It's worth briefly addressing the economic argument made in favour of a tax on sugary drinks. Campaigners will say that the cost to the taxpayer of dealing with obesity-related conditions demands higher taxation. The highest estimate I've seen of what these costs are in the UK is £5.1 billion. As usual with these estimates, it does not include savings from premature mortality nor does it account for the cost of the diseases the obese would otherwise die of. Neverthless, let's take the £5.1 billion as read.
The study in this week's BMJ estimated that a 20 per cent tax on sugary drinks would cost the British people £267 million per annum.

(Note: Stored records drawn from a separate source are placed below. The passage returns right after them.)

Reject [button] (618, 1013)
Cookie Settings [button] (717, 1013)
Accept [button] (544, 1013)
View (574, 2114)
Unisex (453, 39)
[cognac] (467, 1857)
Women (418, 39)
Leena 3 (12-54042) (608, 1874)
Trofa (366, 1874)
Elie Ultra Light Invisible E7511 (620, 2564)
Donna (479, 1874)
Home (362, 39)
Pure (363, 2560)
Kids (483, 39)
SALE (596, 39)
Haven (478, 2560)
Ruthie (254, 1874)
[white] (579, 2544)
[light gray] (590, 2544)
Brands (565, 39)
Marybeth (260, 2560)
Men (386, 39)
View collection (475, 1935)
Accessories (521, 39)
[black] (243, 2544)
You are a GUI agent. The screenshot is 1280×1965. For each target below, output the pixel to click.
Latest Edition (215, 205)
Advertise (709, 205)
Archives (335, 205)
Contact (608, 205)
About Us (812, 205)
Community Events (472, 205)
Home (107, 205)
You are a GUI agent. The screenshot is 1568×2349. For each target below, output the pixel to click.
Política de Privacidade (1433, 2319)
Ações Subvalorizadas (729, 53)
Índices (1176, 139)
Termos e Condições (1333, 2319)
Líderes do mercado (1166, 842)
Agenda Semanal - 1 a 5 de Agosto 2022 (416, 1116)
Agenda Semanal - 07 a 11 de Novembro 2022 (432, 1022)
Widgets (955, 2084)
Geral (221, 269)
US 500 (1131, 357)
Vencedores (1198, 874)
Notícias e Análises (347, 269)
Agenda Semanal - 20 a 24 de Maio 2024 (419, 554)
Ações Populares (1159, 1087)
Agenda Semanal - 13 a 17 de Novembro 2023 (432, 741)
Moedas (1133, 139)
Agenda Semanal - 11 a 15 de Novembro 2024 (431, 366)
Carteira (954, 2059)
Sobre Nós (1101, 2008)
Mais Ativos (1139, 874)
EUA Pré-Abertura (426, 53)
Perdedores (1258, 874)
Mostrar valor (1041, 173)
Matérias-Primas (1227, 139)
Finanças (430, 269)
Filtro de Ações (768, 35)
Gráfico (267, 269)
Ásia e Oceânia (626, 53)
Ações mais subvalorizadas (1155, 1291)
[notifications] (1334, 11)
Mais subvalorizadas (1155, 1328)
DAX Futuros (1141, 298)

If, as I suspect, the tax would reduce consumption by less than they anticipate, the cost would be higher, but let's go with the £267 million.
The study also estimated that the tax would reduce obesity by 1.3 per cent. The cost to the NHS of treating obesity related diseases would therefore also be reduced by approximately 1.3 per cent. 1.3 per cent of £5.1 billion is £66 million.
So we have a tax that costs £267 million achieving savings of £66 million. The intervention is clearly economically inefficient. Taxpayers will be left with a bill of £201 million (people who drink sugary drinks are, of course, taxpayers, and they are the overwhelming majority of the population).
Anyone who says that they want a tax on fizzy drinks because they are concerned about the cost to the public is either disingenuous or ignorant. It will place a further tax burden on the public that far outweighs any plausible savings.
Also remember that we already have a 20 per cent tax on fizzy drinks. It's caled VAT and it isn't levied on fruit juice, milk or water.